»»
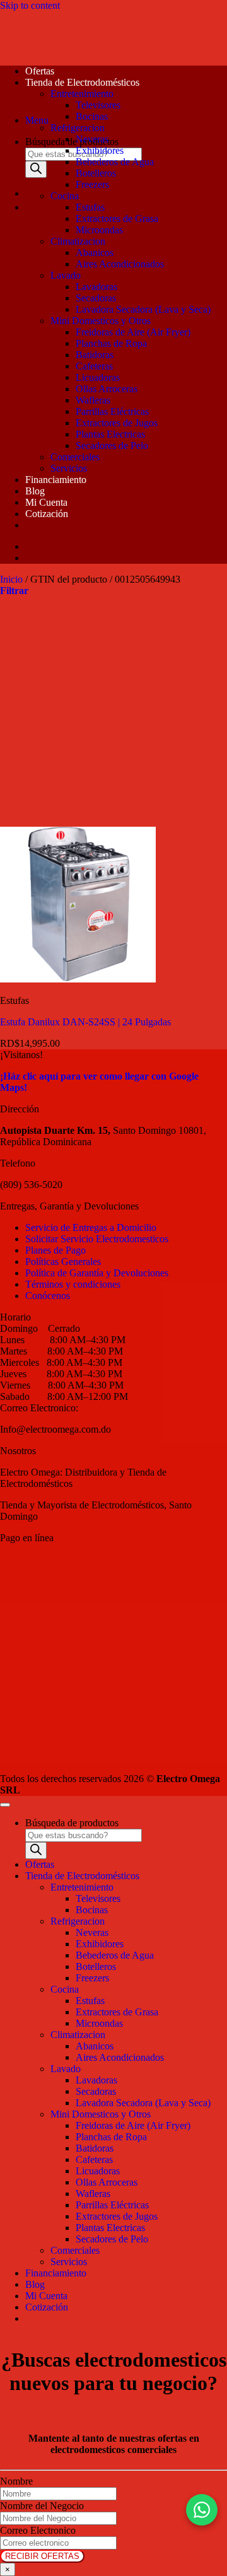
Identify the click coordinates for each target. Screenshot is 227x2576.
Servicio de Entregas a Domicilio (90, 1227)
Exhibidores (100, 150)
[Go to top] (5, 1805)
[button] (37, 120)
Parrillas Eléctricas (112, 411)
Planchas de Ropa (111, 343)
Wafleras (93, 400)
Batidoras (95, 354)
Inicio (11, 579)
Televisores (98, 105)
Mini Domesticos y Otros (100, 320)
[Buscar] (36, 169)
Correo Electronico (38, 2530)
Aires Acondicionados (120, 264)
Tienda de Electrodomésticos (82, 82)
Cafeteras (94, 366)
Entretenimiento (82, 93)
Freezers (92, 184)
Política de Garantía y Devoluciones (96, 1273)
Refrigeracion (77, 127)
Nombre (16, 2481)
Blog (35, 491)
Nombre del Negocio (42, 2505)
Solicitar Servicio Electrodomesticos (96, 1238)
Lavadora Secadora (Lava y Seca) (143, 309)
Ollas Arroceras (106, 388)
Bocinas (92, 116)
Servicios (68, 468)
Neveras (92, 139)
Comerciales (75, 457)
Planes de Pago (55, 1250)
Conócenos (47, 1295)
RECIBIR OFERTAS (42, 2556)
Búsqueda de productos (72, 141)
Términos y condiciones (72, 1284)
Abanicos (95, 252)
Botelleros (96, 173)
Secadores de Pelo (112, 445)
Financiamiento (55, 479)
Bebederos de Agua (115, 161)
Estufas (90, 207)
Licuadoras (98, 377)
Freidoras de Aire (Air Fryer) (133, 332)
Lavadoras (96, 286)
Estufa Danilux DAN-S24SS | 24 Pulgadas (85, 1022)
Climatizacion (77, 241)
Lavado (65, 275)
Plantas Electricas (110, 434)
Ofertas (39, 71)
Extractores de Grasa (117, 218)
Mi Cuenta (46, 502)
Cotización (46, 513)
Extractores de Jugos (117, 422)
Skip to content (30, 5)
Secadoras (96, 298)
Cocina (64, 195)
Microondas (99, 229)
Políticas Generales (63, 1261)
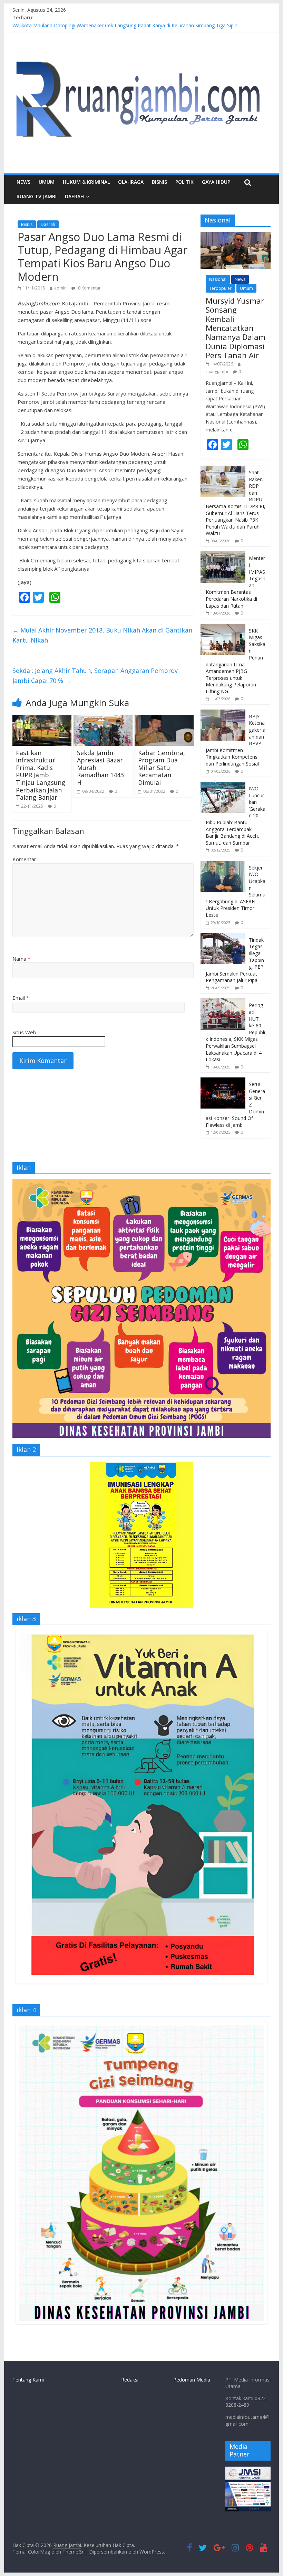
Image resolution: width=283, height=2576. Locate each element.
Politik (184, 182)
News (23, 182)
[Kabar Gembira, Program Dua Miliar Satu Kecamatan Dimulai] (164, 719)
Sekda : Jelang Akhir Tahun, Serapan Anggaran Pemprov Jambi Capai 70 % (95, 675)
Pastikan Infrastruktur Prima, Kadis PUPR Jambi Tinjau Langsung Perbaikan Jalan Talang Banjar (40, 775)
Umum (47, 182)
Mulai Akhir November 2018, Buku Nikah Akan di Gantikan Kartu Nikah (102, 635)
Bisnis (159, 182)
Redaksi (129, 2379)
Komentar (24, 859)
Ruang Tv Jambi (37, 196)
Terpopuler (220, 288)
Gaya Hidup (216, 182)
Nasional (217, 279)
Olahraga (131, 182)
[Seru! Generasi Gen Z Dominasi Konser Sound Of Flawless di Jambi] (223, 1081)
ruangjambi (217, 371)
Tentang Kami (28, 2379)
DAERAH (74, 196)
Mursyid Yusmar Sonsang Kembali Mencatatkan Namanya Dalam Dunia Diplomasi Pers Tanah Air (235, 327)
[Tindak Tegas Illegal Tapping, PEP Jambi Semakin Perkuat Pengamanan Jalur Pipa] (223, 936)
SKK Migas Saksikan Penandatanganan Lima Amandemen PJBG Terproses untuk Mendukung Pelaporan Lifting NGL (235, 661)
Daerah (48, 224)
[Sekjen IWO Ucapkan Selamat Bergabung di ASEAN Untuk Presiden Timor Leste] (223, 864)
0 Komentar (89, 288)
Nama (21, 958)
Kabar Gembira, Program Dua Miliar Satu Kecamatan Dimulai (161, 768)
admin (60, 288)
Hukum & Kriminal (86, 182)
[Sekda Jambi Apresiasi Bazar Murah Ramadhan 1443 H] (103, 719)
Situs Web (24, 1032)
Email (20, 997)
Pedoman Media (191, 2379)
««
»»
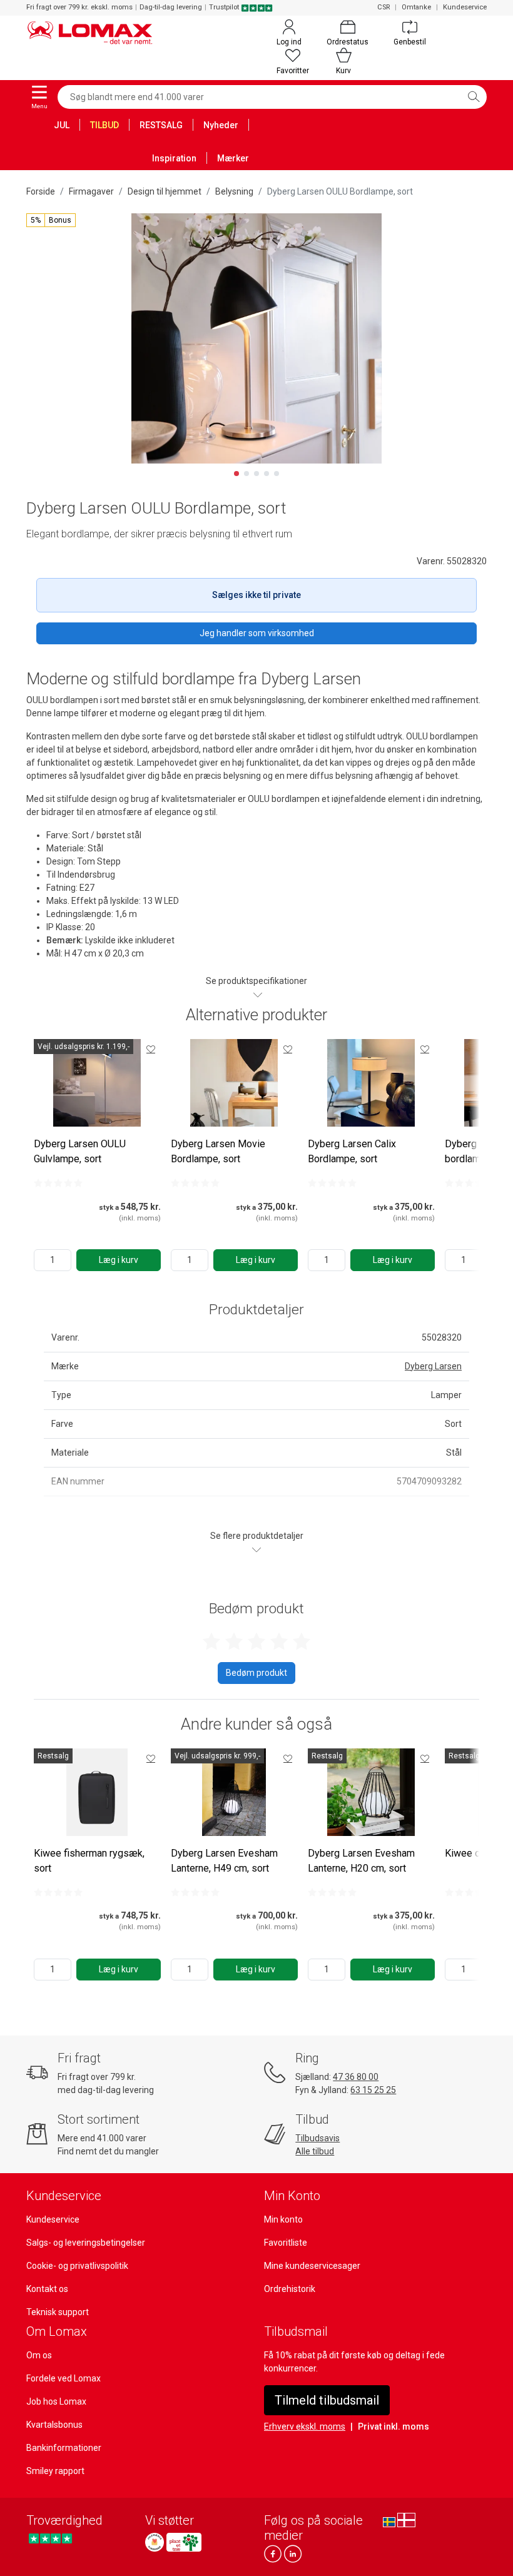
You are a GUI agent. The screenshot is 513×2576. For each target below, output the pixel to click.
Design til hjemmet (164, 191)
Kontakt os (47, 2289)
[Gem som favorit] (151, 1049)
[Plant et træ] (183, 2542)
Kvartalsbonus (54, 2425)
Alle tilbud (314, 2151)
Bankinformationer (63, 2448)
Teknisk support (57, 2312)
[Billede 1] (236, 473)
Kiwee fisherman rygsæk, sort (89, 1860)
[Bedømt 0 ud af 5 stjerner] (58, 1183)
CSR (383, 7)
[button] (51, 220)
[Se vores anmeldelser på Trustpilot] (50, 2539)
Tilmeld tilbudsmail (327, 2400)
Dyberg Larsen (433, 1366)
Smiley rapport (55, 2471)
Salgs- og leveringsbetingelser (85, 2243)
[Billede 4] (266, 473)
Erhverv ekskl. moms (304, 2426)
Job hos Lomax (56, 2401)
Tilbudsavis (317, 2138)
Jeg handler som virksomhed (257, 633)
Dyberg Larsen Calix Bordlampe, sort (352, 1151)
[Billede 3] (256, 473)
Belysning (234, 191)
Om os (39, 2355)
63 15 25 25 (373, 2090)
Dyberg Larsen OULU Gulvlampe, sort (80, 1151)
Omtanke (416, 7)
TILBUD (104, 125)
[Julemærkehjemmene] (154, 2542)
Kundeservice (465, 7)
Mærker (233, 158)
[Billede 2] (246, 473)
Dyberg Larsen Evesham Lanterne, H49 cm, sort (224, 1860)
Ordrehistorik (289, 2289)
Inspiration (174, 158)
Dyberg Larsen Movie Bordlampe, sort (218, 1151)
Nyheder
««
»»
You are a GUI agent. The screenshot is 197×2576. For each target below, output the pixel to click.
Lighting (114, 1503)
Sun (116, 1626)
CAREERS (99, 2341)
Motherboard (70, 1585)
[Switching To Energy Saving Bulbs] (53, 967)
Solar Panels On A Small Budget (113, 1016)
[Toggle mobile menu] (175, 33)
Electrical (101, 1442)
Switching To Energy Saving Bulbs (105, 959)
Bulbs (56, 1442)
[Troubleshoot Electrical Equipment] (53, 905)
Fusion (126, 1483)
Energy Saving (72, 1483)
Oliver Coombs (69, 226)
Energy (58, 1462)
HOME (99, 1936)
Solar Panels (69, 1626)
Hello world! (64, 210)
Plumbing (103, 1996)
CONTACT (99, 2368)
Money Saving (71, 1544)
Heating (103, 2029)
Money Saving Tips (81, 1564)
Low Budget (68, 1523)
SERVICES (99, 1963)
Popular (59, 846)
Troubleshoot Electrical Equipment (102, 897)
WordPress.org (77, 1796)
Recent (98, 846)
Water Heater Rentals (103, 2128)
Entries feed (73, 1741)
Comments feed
««
Give back exactly, and solely, the section of the data above bounded by the line containing "Servicios (68, 468)" and the line containing "Tentang Kami (28, 2379)", both bounding lines included and pictures omitted.

Servicios (68, 468)
Neveras (92, 139)
Comerciales (75, 457)
Planes de Pago (55, 1250)
Conócenos (47, 1295)
RECIBIR OFERTAS (42, 2556)
Búsqueda de productos (72, 141)
Términos y condiciones (72, 1284)
Abanicos (95, 252)
Botelleros (96, 173)
Secadores de Pelo (112, 445)
Financiamiento (55, 479)
Bebederos de Agua (115, 161)
Estufas (90, 207)
Licuadoras (98, 377)
Freidoras de Aire (Air Fryer) (133, 332)
Lavadoras (96, 286)
Estufa Danilux DAN-S24SS | 24 Pulgadas (85, 1022)
Climatizacion (77, 241)
Lavado (65, 275)
Plantas Electricas (110, 434)
Ofertas (39, 71)
Extractores de Grasa (117, 218)
Mi Cuenta (46, 502)
Cotización (46, 513)
Extractores de Jugos (117, 422)
Skip to content (30, 5)
Secadoras (96, 298)
Cocina (64, 195)
Microondas (99, 229)
Políticas Generales (63, 1261)
Image resolution: width=283, height=2576. Locate each element.
Politik (184, 182)
News (23, 182)
[Kabar Gembira, Program Dua Miliar Satu Kecamatan Dimulai] (164, 719)
Sekda : Jelang Akhir Tahun, Serapan Anggaran Pemprov Jambi Capai 70 % (95, 675)
Pastikan Infrastruktur Prima, Kadis PUPR Jambi Tinjau Langsung Perbaikan Jalan Talang Banjar (40, 775)
Umum (47, 182)
Mulai Akhir November 2018, Buku Nikah Akan di Gantikan Kartu Nikah (102, 635)
Bisnis (159, 182)
Redaksi (129, 2379)
Komentar (24, 859)
Ruang Tv Jambi (37, 196)
Terpopuler (220, 288)
Gaya Hidup (216, 182)
Nasional (217, 279)
Olahraga (131, 182)
[Seru! Generasi Gen Z Dominasi Konser Sound Of Flawless di Jambi] (223, 1081)
ruangjambi (217, 371)
Tentang Kami (28, 2379)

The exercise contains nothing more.